On the afternoon after we arrived in the Amazon rainforest, our group left in a small boat to go piranha fishing. We got a later start than we had planned because, just as Brazil’s soccer match finished, an immense rainstorm passed by our camp. I noticed it coming, about half an hour before the first drops fell, as a massive front of dark clouds. Slowly they filled up the sky, turning the swelting tropical afternoon blustery, almost cool. At first, only a few drops fell, and then suddenly it let loose. The sound drowned out almost everything else, and the river seemed to sizzle and jump up to meet the rain.
Then, as if someone tunrned a knob, it stopped. Before long the clouds had also passed and it was sunny again. Once the rain had stopped (apparently boats wait storms like that out) we boarded our boat. It was essentially a large row boat, powered by what seemed to be a modified lawn mower engine.
We rode out in the middle of the river at first, but eventually pulled into an area that appeared to be a tributary.

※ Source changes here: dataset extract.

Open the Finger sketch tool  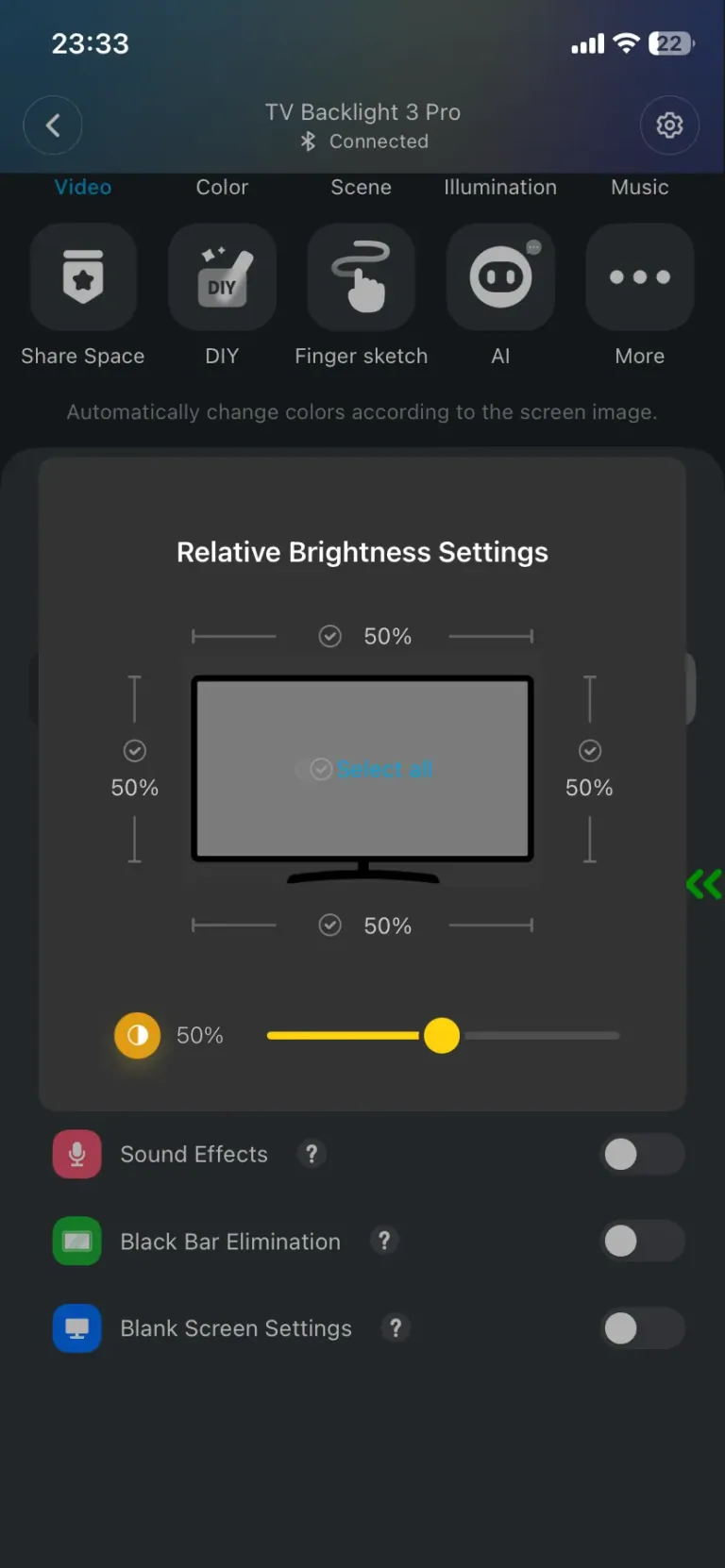tap(362, 276)
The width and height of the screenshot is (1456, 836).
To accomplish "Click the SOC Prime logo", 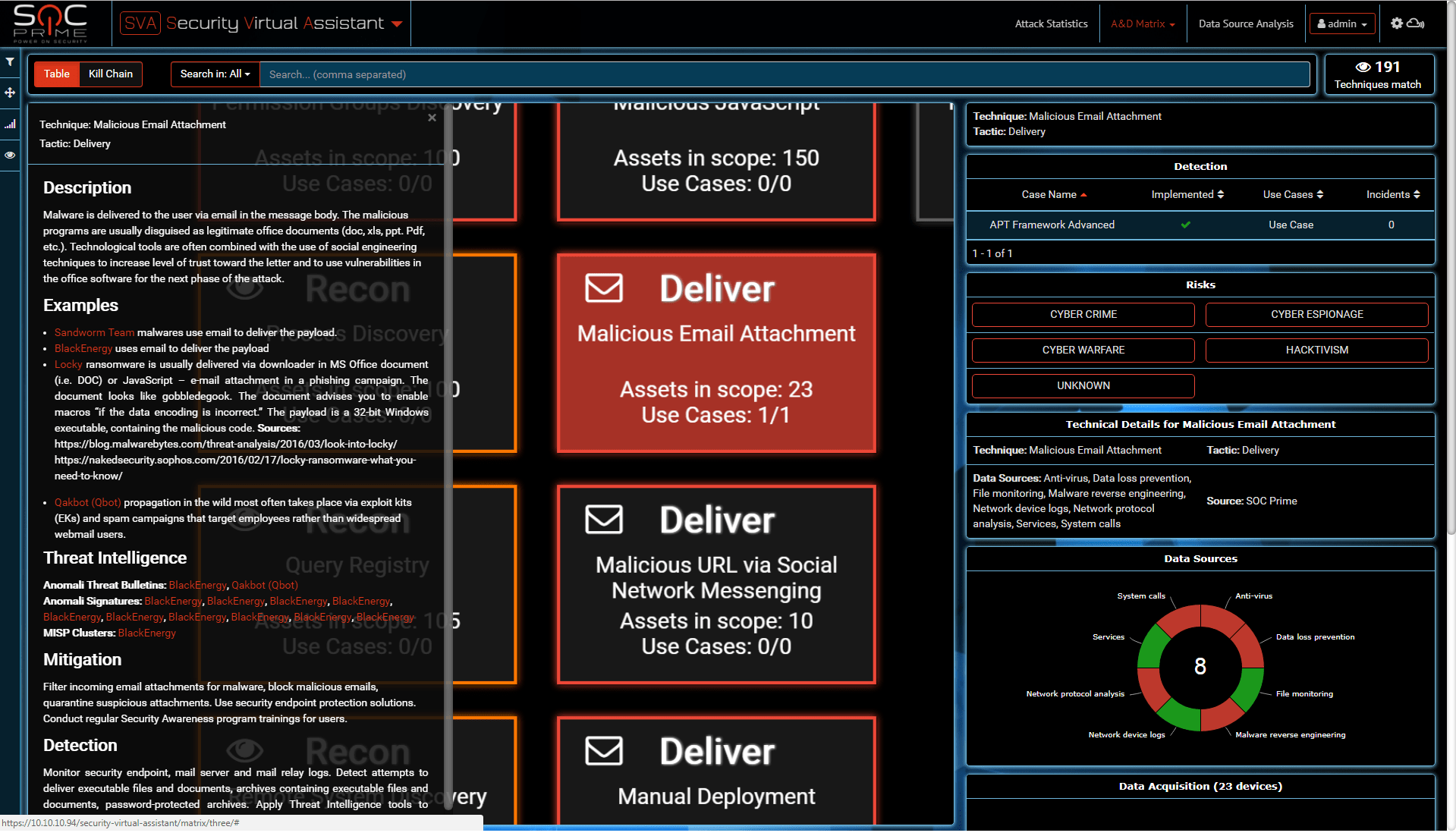I will 50,23.
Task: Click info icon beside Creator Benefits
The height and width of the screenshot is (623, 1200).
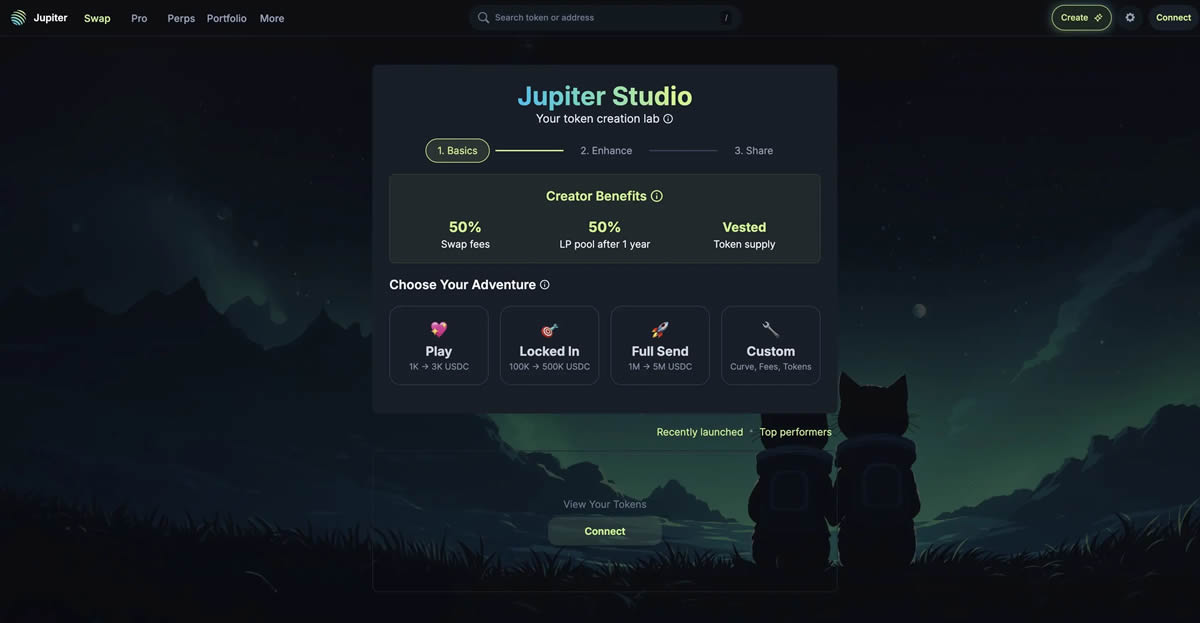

Our guide, Damien, handed out fishing polls, which were straight sticks with a five or six foot piece of line tied to one end. He also passed out bait, which was quarter-sized chunks of raw chicken. The boat driver cut the engine, and we coasted into a group of Lilly pads that were three feet or more across. Then, we began fishing for pirahnas.
Fishing for piranha is different than other types of fishing. Aside from the improvised equipment and atypical bait, we also had to try to attract the fish by slapping the water with out fishing polls. While other types of fishing require quiet, piranha need some noise.
We fished in that spot for a while, but eventually our boat driver and guide both agreed that there wasn’t anything to be caught there. So we moved on. The new spot we found was in the flooded forest. Because the water is so high right now, being on the river is almost like being in a series of lakes connected by marshes and swamps; what would be distinct rivers and tributaries in the dry season are connected because the land between them is underwater.
We began fishing beneath the trees. The water level actually reached well up into their branches, so our guide and the driver had to navigate the boat carefully. When we found a clearing, the driver stopped the boat and we began trying to attact the fish. Very quickly it became apparent that the waters had piranha in them because they were eating all of our raw chicken off our hooks. Still, though, no one was catching anything.
Then suddenly someone jerked his line and pulled a writhing piranha into the boat. After that, other members of the group started catching the fish. Not long before we left, I got one, though as our guide told us to start getting ready to go Laura still hadn’t. Then, Laura suddenly jerked her line and a piranha flew through the air. Before it got into the boat, however, it wiggled loose and got away. She kept trying, however, even as everyone was packing up the other fishing poles. Just as we were out of time and chicken, Laura jerked her line again and pulled in a tiny piranha. It was the first time she had ever gone fishing.
By this time it was dark and we went out into the open water to search for caimen (like alligators). After finding a young one (and passing it around), we headed back toward the lodge. As we cruised through the now glassy water, the river became so wide that the banks were just a sliver of black at the rim of the sky. Everything was blue with starlight and an eyelash moon, and floating through the water at the top of the forest felt almost like floating through the cosmos.